- _Word and element locating data_
_ _ _

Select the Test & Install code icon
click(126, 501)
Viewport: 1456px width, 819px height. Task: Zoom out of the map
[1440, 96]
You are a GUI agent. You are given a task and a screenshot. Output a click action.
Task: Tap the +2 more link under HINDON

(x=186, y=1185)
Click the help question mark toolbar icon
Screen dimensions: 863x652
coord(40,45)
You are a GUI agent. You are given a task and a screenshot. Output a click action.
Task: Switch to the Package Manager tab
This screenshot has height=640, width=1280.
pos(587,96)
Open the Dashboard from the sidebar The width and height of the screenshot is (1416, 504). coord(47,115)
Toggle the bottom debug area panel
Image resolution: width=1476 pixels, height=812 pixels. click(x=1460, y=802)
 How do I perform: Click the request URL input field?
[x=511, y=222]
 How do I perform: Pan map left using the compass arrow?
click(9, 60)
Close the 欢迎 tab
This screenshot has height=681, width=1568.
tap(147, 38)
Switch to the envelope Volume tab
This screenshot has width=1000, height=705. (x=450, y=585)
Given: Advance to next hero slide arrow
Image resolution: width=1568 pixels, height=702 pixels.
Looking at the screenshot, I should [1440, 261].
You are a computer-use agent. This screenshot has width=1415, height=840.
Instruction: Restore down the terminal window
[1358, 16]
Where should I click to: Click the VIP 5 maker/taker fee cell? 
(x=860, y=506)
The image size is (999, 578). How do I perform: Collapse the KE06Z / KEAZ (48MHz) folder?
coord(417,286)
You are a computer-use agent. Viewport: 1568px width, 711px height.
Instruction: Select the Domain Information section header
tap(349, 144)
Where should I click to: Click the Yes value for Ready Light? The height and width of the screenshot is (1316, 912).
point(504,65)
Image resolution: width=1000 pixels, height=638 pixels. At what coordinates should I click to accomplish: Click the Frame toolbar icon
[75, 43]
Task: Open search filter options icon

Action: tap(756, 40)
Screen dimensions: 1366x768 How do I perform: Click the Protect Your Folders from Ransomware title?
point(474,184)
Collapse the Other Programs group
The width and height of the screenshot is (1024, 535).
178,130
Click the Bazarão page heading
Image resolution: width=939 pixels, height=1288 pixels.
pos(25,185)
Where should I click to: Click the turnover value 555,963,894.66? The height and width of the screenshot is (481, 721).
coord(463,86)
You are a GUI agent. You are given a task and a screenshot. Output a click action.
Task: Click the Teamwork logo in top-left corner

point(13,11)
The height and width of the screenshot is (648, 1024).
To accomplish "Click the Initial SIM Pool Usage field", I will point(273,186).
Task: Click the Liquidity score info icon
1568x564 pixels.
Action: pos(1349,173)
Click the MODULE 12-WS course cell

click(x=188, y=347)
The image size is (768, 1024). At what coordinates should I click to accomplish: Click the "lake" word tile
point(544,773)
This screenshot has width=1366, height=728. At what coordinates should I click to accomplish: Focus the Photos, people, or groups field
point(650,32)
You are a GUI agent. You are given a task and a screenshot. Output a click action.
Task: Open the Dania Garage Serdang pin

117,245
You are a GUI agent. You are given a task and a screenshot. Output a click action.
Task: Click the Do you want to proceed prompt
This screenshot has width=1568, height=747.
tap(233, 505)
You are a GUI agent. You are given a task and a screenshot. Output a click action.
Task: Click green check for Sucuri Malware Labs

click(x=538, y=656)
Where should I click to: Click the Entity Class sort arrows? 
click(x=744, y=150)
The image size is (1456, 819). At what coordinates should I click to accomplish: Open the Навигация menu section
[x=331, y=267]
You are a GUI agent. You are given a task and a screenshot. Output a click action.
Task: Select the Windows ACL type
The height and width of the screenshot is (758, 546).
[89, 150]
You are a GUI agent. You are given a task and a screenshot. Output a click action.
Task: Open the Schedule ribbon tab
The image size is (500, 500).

_ _ _

Print every line of the data again, word for word and in the same order.

Select the Test & Install code icon
click(126, 501)
Viewport: 1456px width, 819px height. Task: Zoom out of the map
[1440, 96]
You are a GUI agent. You are given a task and a screenshot. Output a click action.
Task: Tap the +2 more link under HINDON

(x=186, y=1185)
Click the help question mark toolbar icon
Screen dimensions: 863x652
coord(40,45)
You are a GUI agent. You are given a task and a screenshot. Output a click action.
Task: Switch to the Package Manager tab
This screenshot has height=640, width=1280.
pos(587,96)
Open the Dashboard from the sidebar The width and height of the screenshot is (1416, 504). coord(47,115)
Toggle the bottom debug area panel
Image resolution: width=1476 pixels, height=812 pixels. click(x=1460, y=802)
 How do I perform: Click the request URL input field?
[x=511, y=222]
 How do I perform: Pan map left using the compass arrow?
click(9, 60)
Close the 欢迎 tab
This screenshot has height=681, width=1568.
tap(147, 38)
Switch to the envelope Volume tab
This screenshot has width=1000, height=705. (x=450, y=585)
Given: Advance to next hero slide arrow
Image resolution: width=1568 pixels, height=702 pixels.
Looking at the screenshot, I should [1440, 261].
You are a computer-use agent. This screenshot has width=1415, height=840.
Instruction: Restore down the terminal window
[1358, 16]
Where should I click to: Click the VIP 5 maker/taker fee cell? 
(x=860, y=506)
The image size is (999, 578). How do I perform: Collapse the KE06Z / KEAZ (48MHz) folder?
coord(417,286)
You are a computer-use agent. Viewport: 1568px width, 711px height.
Instruction: Select the Domain Information section header
tap(349, 144)
Where should I click to: Click the Yes value for Ready Light? The height and width of the screenshot is (1316, 912).
point(504,65)
Image resolution: width=1000 pixels, height=638 pixels. At what coordinates should I click to accomplish: Click the Frame toolbar icon
[75, 43]
Task: Open search filter options icon

Action: tap(756, 40)
Screen dimensions: 1366x768 How do I perform: Click the Protect Your Folders from Ransomware title?
point(474,184)
Collapse the Other Programs group
The width and height of the screenshot is (1024, 535).
178,130
Click the Bazarão page heading
Image resolution: width=939 pixels, height=1288 pixels.
pos(25,185)
Where should I click to: Click the turnover value 555,963,894.66? The height and width of the screenshot is (481, 721).
coord(463,86)
You are a GUI agent. You are given a task and a screenshot. Output a click action.
Task: Click the Teamwork logo in top-left corner

point(13,11)
The height and width of the screenshot is (648, 1024).
To accomplish "Click the Initial SIM Pool Usage field", I will point(273,186).
Task: Click the Liquidity score info icon
1568x564 pixels.
Action: pos(1349,173)
Click the MODULE 12-WS course cell

click(x=188, y=347)
The image size is (768, 1024). At what coordinates should I click to accomplish: Click the "lake" word tile
point(544,773)
This screenshot has width=1366, height=728. At what coordinates should I click to accomplish: Focus the Photos, people, or groups field
point(650,32)
You are a GUI agent. You are given a task and a screenshot. Output a click action.
Task: Open the Dania Garage Serdang pin

117,245
You are a GUI agent. You are given a task and a screenshot. Output a click action.
Task: Click the Do you want to proceed prompt
This screenshot has width=1568, height=747.
tap(233, 505)
You are a GUI agent. You are given a task and a screenshot. Output a click action.
Task: Click green check for Sucuri Malware Labs

click(x=538, y=656)
Where should I click to: Click the Entity Class sort arrows? 
click(x=744, y=150)
The image size is (1456, 819). At what coordinates should I click to accomplish: Open the Навигация menu section
[x=331, y=267]
You are a GUI agent. You are given a task and a screenshot. Output a click action.
Task: Select the Windows ACL type
The height and width of the screenshot is (758, 546).
[89, 150]
You are a GUI agent. You are given a task and a screenshot. Output a click action.
Task: Open the Schedule ribbon tab
The image size is (500, 500).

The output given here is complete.